Covered by health insurance where applicable.

Exclusion criteria

Participation at the time of study enrollment (or in the 4 weeks preceding the trial vaccination) or planned participation during the present trial period in another clinical trial investigating a vaccine, drug, medical device, or medical procedure.
Receipt of any vaccine in the 4 weeks preceding the trial vaccination or planned receipt of any vaccine before the final blood draw except for influenza vaccination, which might be received at least 2 weeks before or after the study vaccine.
Previous vaccination against meningococcal disease with either the trial vaccine or mono-, or polyvalent polysaccharide or Conjugate meningococcal vaccine containing serogroups A, B, C, W, or Y.
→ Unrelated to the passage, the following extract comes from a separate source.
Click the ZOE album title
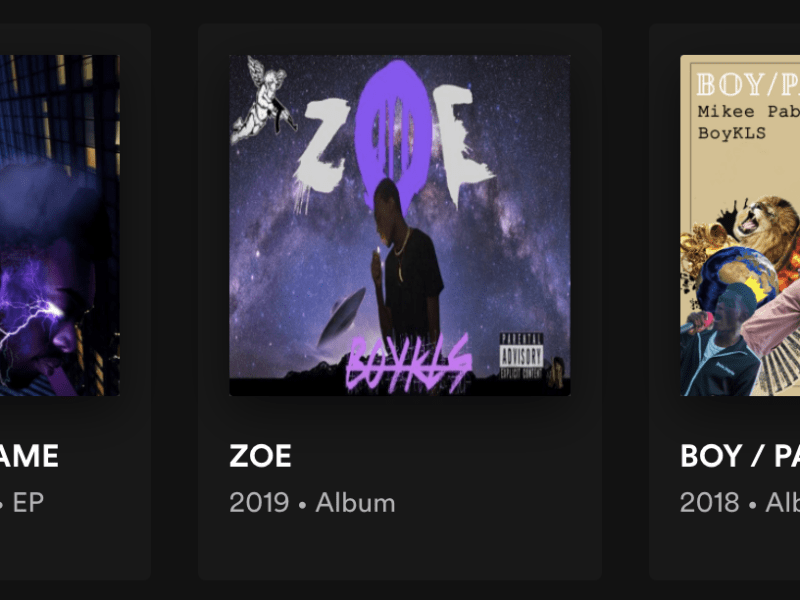This screenshot has width=800, height=600. pyautogui.click(x=260, y=456)
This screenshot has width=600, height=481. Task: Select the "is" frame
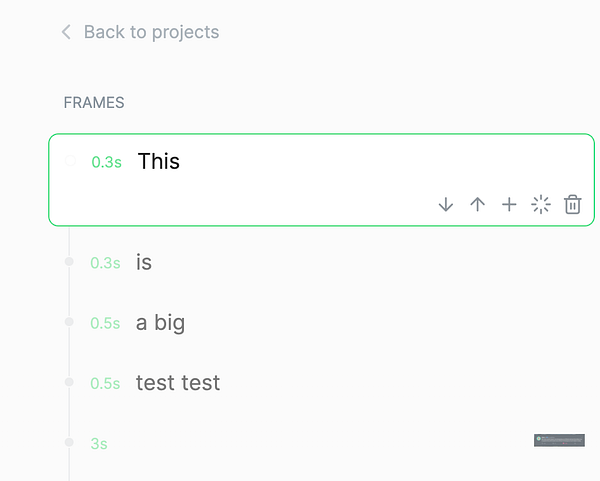pos(144,262)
Receipt of immune globulins, blood, or blood-derived products in the past 3 months.
Known or suspected congenital or acquired immunodeficiency; or receipt of immunosuppressive therapy, such as anti-cancer chemotherapy or radiation therapy, within the preceding 6 months; or long-term systemic corticosteroid therapy (≥ 2 milligram [mg]/kg/day of prednisone or equivalent for more than 2 consecutive weeks within the past 3 months).
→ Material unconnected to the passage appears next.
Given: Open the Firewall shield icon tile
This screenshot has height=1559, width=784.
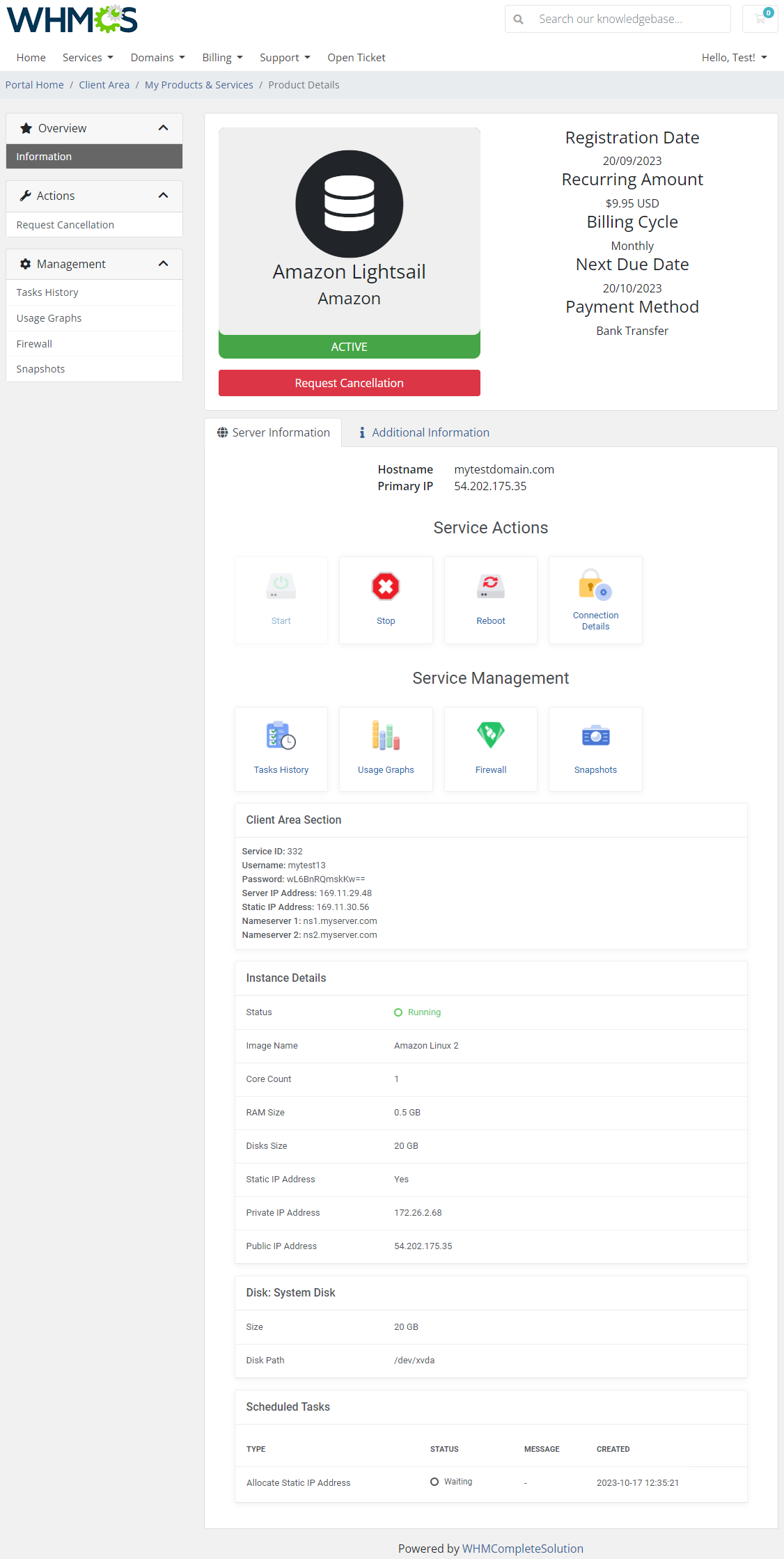Looking at the screenshot, I should point(490,735).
History of meningococcal infection, confirmed either clinically, serologically, or microbiologically.
At high risk for meningococcal infection during the trial (i.e., participants with persistent complement deficiency, with anatomic or functional asplenia, or participants travelling to countries with high endemic or epidemic disease).
Known systemic hypersensitivity to any of the vaccine components, or history of a life-threatening reaction to the vaccines used in the trial or to a vaccine containing any of the same substances.
Known systemic hypersensitivity to latex.
Known thrombocytopenia, as reported by the parent/legally acceptable representative.
Bleeding disorder or receipt of anticoagulants in the 3 weeks preceding inclusion, contraindicating IM vaccination.
Personal history of Guillain-Barré syndrome.
Personal history of an Arthus-like reaction after vaccination with a tetanus toxoid-containing vaccine.
Chronic illness that, in the opinion of the Investigator, was at a stage where it might interfere with trial conduct or completion.
Moderate or severe acute illness/infection (according to Investigator judgment) on the day of vaccination or febrile illness (temperature ≥38.0 degree Celsius (°C). A prospective participant should not be included in the study until the condition had resolved or the febrile event had subsided.
Receipt of oral or injectable antibiotic therapy within 72 hours prior to the first blood draw.
Identified as a natural or adopted child of the Investigator or employee with direct involvement in the proposed study.